KEGIATAN PRAKTIKUM :
Demonstrasi sedian histopatologi dari kasus-kasus sebagai berikut :
1. Abses Hati
2. Pneumonia lobaris
3. Tuberkulosis ginjal.
4. Kelenjar getah bening pada HIV dengan infeksi Mycobacterium atipik
5. Kelenjar getah bening pada HIV dengan infeksi Cryptococcus
6. Toxoplasma cerebri pada HIV
7. Tiroiditis Hashimoto
8. Nefritis lupus
KASUS
1. Abses Hati
Gros
Pada organ hati ini dapat dilihat beberapa abses berupa rongga kosong dengan
dinding yang tidak rata. Bergantung kepada mikroorganisme penyebabnya, isi
abses dapat berupa pus (nanah) pada abses piogenik : atau cairan kental
kecoklatan pada abses amuba. Pada sediaan ini isi abses sudah keluar yang
mungkin masih bias dilihat dibawah mikroskop sisa-sisa eksudatnya.
Mikroskopik
Sediaan hati masih menunjukkan jaringan hati yang normal. Tampak fokusfokus abses diantaranya, berupa area yang lebih padat mengandung sel hati
nekrotik, dan sel radang. Area ini tampak berbeda dari jaringan hati normal
sekitarnya.
2. Pneumonia Lobaris
Gros.
Perhatikan jaringan paru yang menunjukkan warna putih pada satu lobus
penuh, dan tampak bertekstur padat. Bedakan dengan bronchopneumonia.
Mikroskopik.
Pada jaringan paru ini tampak seluruh rongga alveoli penuh berisi eritrosi atau
eskudat radang. Hal ini menyebabkan fungsi alveoli sebagai tempat pertukaran
udara hilang dan akan menyebabkan pasien sesak nafas.
3. Tuberkulosis ginjal.
Gros.
Sediaan ginjal ini menunjukkan bintik-bintik putih kecil (tuberkel ) pada
korteks dan medula. Sebagian juga menunjukkan warna kekuningan (nekrosis
perkejuan).
Mikroskopik
Sediaan menunjukkan parenkim ginjal yang mengandung fibrosis, tuberkel
dan nekrosis perkejuan. Sel datia jenis Langhans mudah dijumpai. Glomerulus
dan tubulus berkurang jumlahnya akibat fibrosis, tuberkel dan nekrosi
tersebut.
4. Kelenjar Getah Bening pada HIV dengan infeksi Mycobacterium atipik
Mikroskopik
Sediaan kelenjar getah bening sudah tidak menunjukkan arsitektur normal
(yaitu korteks yang mengandung folikel limfoid, medula & sinus). Kelenjar
getah bening didominasi oleh sel-sel histiosit / makrofag yang tersebar atau
berkelompok, bercampur sebukan netrofil (sel radang polimorfonukleus).

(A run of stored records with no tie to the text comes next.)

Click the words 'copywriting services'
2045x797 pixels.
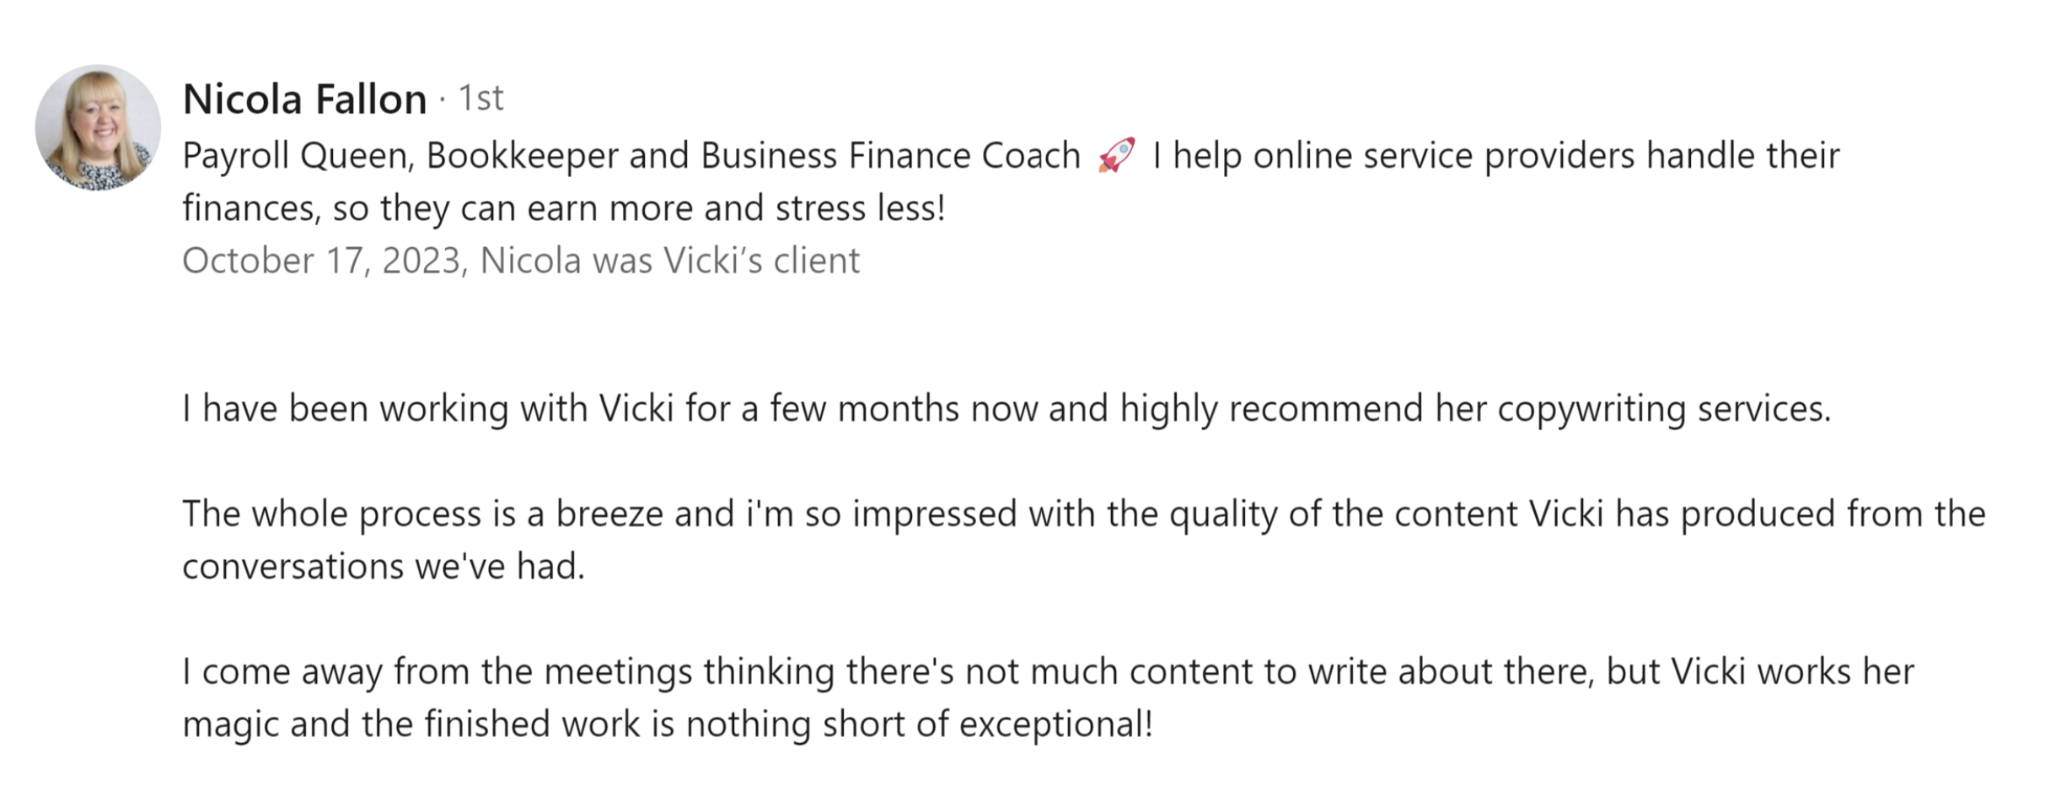[x=1664, y=409]
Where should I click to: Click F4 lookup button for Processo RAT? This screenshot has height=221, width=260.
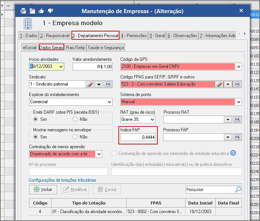[x=237, y=120]
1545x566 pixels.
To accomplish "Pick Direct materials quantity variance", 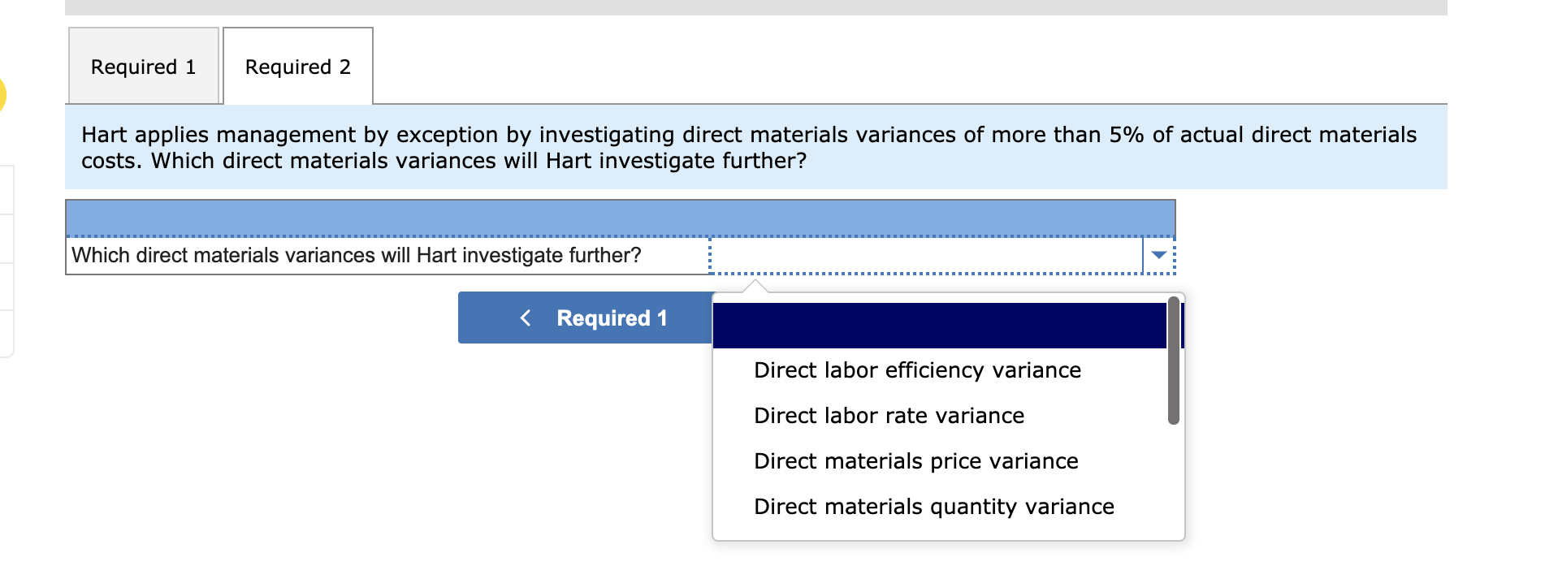I will [x=933, y=507].
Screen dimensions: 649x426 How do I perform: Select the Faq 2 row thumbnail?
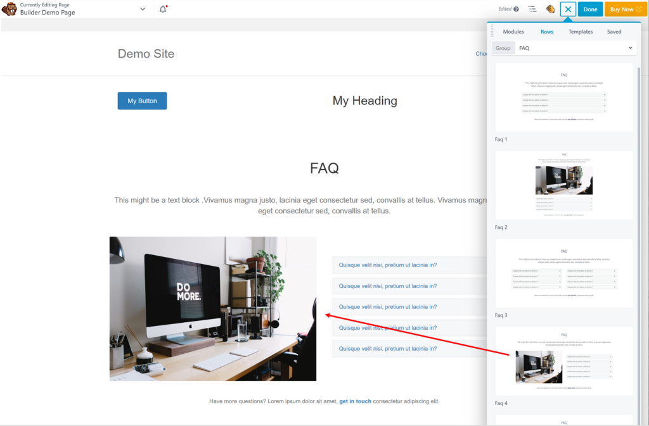point(563,185)
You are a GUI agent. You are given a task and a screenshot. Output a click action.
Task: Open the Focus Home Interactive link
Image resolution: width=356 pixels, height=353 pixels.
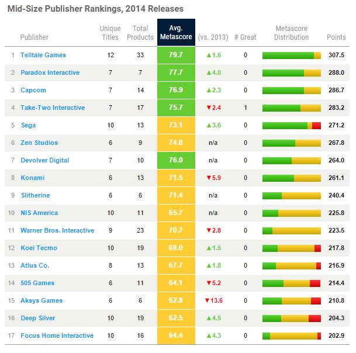pos(57,336)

Dijumpai fibrosis serta sedikit limfosit.
Keadaan ini dimana limfosit sangat sedikit jumlahnya dapat dijelaskan sebagai
akibat menurunnya jumlah limfosit secara menyeluruh (tahap deplesi limfosit)
pada AIDS.
Pada pulasan khusus untuk basil tahan asam ( Ziehl Nielsen), dijumpai banyak
bakteri berbentuk batang intrasitoplasma. Infeksi basil tahan asam ini
merupakan infeksi sekunder yang lazim dijumpai pada penderita HIV. Pada
infeksi ini tidak terbentuk granuloma sebagi response yang lazim dimana hal
ini disebabkan karena tidak ada lagi respons dari limfosit.
5. Kelenjar Getah Bening pada HIV dengan infeksi Cryptococcus
neoformans.
Mikroskopik :
Secara umum gambaran kelenjar getah bening sama dengan sediaan terdahulu
yaitu adanya deplesi limfosit.
Perhatikan bagian yang relatif terang dimana dijumpai mikroorganisme bulat
dalam halo putih yaitu Cryptococcus neoformans. Mikroorganisme ini bersifat
oportunistik pada penderita AIDS, lekemia, limfoma dan SLE.
Pada individu non immunosupressed, lazimnya menyebabkan kelainan pada
meningen atau paru. Tetapi pada individu yang Immunosupressed, dapat
terjadi diseminasi ke kulit, hati, tulang, limpa dan adrenal.